Every line of the data that contains the string "computer" must be copied.

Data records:
/---

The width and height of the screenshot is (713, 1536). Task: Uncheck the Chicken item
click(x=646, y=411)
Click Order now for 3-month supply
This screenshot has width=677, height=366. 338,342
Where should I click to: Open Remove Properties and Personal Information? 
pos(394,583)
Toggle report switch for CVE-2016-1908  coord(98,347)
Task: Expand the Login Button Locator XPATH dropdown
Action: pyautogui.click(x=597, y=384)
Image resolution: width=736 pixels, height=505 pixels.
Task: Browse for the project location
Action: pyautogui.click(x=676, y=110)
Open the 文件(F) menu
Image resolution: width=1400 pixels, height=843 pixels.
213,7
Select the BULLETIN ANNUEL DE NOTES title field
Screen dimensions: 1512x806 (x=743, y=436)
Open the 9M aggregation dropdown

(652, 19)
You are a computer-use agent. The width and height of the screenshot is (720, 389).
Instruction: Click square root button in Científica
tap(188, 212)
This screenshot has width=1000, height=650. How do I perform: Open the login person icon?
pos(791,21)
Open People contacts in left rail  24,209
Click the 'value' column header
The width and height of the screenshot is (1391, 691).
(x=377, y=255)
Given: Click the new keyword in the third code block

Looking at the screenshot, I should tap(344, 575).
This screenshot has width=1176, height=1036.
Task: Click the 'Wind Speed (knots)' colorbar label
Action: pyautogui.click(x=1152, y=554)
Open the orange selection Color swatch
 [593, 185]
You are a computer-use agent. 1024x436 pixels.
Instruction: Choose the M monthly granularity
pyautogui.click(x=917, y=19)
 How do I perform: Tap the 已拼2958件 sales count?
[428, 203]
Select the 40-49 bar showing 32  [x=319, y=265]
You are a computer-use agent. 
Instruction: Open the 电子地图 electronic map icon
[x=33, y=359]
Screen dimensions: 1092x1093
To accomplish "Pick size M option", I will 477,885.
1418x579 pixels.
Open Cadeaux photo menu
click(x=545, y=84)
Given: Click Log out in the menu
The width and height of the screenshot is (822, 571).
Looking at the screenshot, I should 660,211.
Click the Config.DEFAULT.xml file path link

\---

Solution for this task:
You are a computer-use agent. The width and height of the screenshot is (720, 389).
You are a computer-use agent. 1024x436 pixels.
You are a computer-use agent. 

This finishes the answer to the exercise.